Bij het onderzoek dienen wel enige kanttekeningen geplaatst te worden, die deels door de auteur zelf ook worden onderkend.’ Onderkent de auteur die kanttekeningen?
‘Het reëel bestaand socialisme werd weliswaar niet omhelsd, maar toch op zijn minst het voordeel van de twijfel gegund.’ Vergelijk: ik word weliswaar niet omhelsd, maar (ik) word het voordeel van de twijfel gegund.
‘Du M. zou foto's van zijn huilende vrouw zijn voorgehouden.’ Zou die foto's hem zijn voorgehouden?
‘Bij de laatste verkiezingen heeft het CDA die positie prijs moeten geven en komt het er nu op aan te laten zien dat de partij zich op eigen kracht een positie kan verwerven.’ Bij de laatste verkiezingen (...) komt het erop aan...?
‘G. Vintges (34) is toegetreden tot de directie van Direct Marketing Network b.v. in de functie van marketing director.
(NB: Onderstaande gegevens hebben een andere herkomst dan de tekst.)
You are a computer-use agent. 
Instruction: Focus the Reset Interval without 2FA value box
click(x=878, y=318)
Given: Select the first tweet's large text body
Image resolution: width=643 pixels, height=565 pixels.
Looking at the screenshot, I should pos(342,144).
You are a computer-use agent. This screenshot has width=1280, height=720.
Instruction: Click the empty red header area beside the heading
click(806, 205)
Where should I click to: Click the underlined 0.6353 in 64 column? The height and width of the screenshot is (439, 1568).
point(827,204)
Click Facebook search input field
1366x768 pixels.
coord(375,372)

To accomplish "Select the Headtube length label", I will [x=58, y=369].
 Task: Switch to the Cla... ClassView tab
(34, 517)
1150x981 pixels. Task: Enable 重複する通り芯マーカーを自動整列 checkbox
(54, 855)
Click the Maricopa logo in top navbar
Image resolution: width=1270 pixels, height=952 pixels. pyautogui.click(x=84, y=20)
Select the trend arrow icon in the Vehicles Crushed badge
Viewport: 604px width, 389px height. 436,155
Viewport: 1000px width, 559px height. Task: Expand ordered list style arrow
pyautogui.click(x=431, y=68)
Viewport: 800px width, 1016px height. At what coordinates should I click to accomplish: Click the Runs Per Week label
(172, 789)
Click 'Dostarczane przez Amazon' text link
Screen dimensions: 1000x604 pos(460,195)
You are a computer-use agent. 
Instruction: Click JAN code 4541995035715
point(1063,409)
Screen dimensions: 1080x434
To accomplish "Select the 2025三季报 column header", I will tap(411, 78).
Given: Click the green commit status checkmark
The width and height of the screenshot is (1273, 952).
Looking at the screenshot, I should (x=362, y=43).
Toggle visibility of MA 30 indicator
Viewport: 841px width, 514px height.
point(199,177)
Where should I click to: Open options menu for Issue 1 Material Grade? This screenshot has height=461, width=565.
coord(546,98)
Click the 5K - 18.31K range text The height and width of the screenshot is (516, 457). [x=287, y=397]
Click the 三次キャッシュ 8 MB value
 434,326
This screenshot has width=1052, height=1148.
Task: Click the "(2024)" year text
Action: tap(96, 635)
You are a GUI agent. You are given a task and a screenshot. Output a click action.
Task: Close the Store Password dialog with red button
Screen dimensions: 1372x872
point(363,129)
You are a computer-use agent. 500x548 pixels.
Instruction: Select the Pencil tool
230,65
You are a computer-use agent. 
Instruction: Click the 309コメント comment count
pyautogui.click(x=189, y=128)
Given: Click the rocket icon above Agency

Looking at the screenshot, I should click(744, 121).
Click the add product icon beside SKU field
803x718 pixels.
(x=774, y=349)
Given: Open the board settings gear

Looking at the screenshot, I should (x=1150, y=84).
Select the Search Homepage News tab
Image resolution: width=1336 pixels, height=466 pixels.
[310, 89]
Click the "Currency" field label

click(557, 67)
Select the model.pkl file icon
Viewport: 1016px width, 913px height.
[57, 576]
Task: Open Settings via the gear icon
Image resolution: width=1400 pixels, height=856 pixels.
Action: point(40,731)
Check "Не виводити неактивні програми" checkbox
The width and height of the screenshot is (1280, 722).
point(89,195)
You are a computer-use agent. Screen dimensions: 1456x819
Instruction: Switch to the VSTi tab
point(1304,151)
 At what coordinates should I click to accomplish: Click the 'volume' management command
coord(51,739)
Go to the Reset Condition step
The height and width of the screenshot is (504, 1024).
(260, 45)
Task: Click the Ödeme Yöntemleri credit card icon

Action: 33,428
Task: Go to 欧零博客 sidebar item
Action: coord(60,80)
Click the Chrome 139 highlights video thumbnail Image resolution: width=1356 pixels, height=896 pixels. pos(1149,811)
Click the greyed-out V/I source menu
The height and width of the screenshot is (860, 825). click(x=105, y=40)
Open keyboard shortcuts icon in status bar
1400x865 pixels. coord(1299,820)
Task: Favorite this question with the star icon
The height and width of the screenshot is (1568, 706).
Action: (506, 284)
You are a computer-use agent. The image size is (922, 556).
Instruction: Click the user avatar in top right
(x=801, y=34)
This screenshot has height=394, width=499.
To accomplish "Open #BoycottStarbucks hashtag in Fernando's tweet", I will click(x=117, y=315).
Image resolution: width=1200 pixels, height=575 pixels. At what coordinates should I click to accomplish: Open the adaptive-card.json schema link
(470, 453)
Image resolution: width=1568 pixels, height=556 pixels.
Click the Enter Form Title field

Hiervoor bekleedde hij diverse marketing & sales functies in binnen- en buitenland. Als laatste was hij werkzaam bij IBM Engeland.’ Heeft IBM dan na hem niemand meer in dienst genomen? ‘James zat er hier met zijn opmerking dichter bij dan hij zelf zal hebben gerealiseerd.’ Wat zou hij gerealiseerd moeten hebben? Of is bedoeld: zich gerealiseerd?
‘Twee journalisten hebben erop gewezen dat van alle sterke mannen die er na de Tweede Wereldoorlog in de regio zijn geweest - Mao in China, Nehru in India en Ho Chi Minh in Vietnam - alleen Lee het verstandigst heeft geregeerd.’ Maar Lee behoort niet tot de genoemde drie, kan dus niet het verstandigst van hen geregeerd hebben.
‘Maar laten we de speeltuin der Nederlandse politiek voor wat die is en onze aandacht weer richten...’ (eigen werk). Had eigenlijk moeten zijn: Laten we de speeltuin laten voor wat die is.
Een lezeres wijst mij op deze zin: ‘Hoe eens hij ook zegt het met mij te zijn, zijn stuk bewijst hoe ongelijk ik had’ en tekent daar bij aan: ongelijk wordt hier als bijvoeglijk naamwoord gebruikt, terwijl het in deze betekenis een zelfstandig naamwoord is. Daar was ik zelf nooit op gekomen.
In mijn artikel van 31 januari signaleerde ik deze zin: ‘Een centrale rol in zijn verhaal spelen wat Van der Windt “de bewegingsintellectuelen” noemt’ en ik tekende daarbij aan: ‘Moet dat niet speelt zijn? Immers, wat is onderwerp.’ Dat laatste is niet juist. Onderwerp van de hoofdzin is het verzwegen dat, onderwerp van de bijzin is Van der Windt, en wat is lijdend voorwerp van de bijzin.